What you have to do: In the entries below, find the line with "Where should I" and the line with "Click the Teilen"; give again those lines and every line between them, exactly.
** Material provided follows **
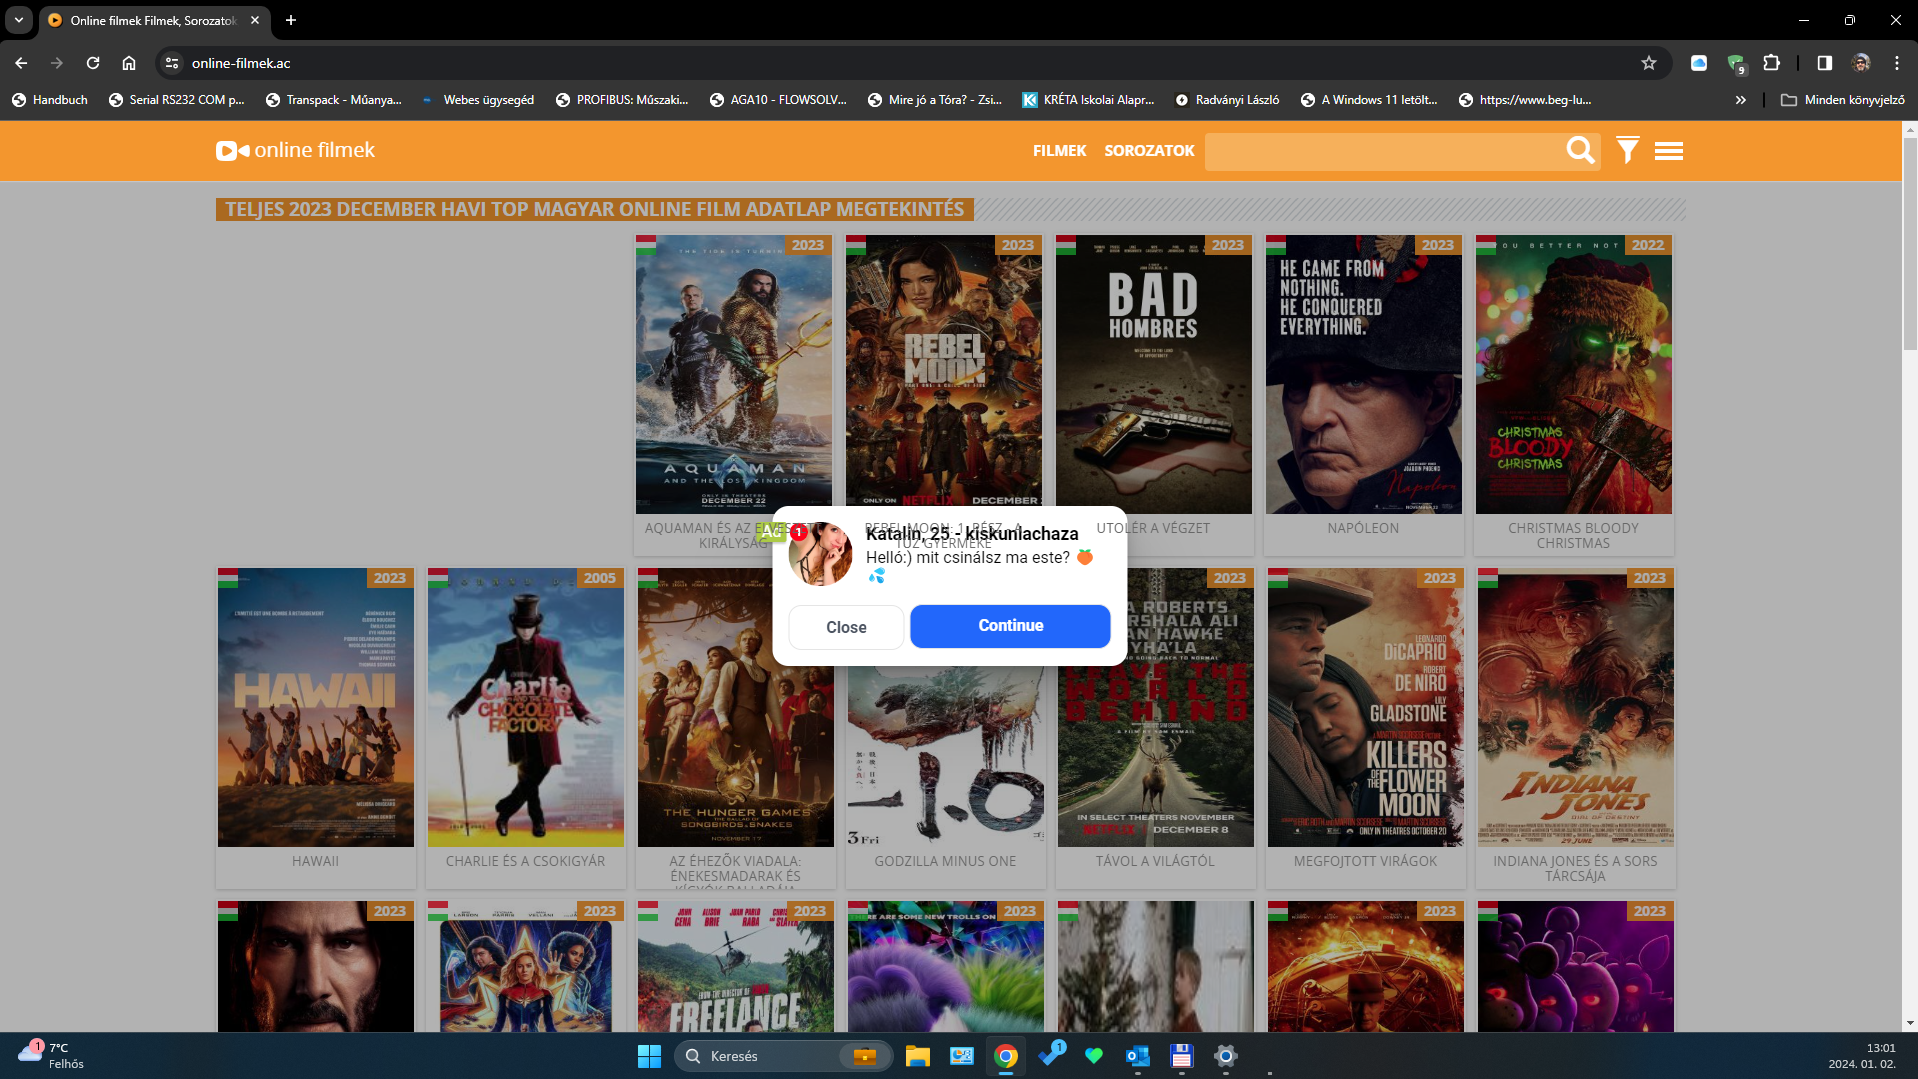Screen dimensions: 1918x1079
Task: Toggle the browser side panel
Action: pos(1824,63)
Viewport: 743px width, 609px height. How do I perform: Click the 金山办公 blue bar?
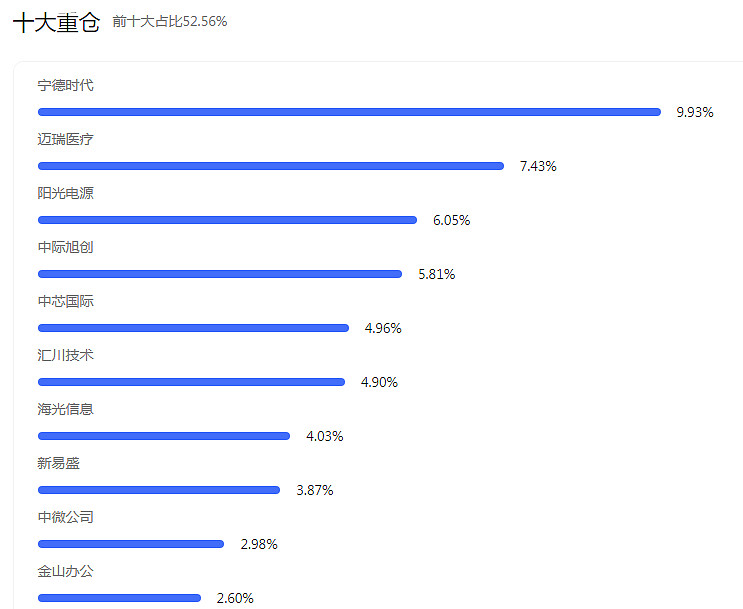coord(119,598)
** End of Material provided **
** Material provided follows **
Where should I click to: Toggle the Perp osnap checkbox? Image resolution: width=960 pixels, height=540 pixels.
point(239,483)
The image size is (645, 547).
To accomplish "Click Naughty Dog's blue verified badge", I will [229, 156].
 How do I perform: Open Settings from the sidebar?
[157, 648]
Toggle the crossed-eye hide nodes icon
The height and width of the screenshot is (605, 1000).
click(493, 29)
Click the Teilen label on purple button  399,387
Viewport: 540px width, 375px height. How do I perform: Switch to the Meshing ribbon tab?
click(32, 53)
** End of Material provided **
Output of the task:
Where should I click to: Toggle the Perp osnap checkbox? Image resolution: width=960 pixels, height=540 pixels.
point(239,483)
The image size is (645, 547).
To accomplish "Click Naughty Dog's blue verified badge", I will [229, 156].
 How do I perform: Open Settings from the sidebar?
[157, 648]
Toggle the crossed-eye hide nodes icon
The height and width of the screenshot is (605, 1000).
click(493, 29)
Click the Teilen label on purple button  399,387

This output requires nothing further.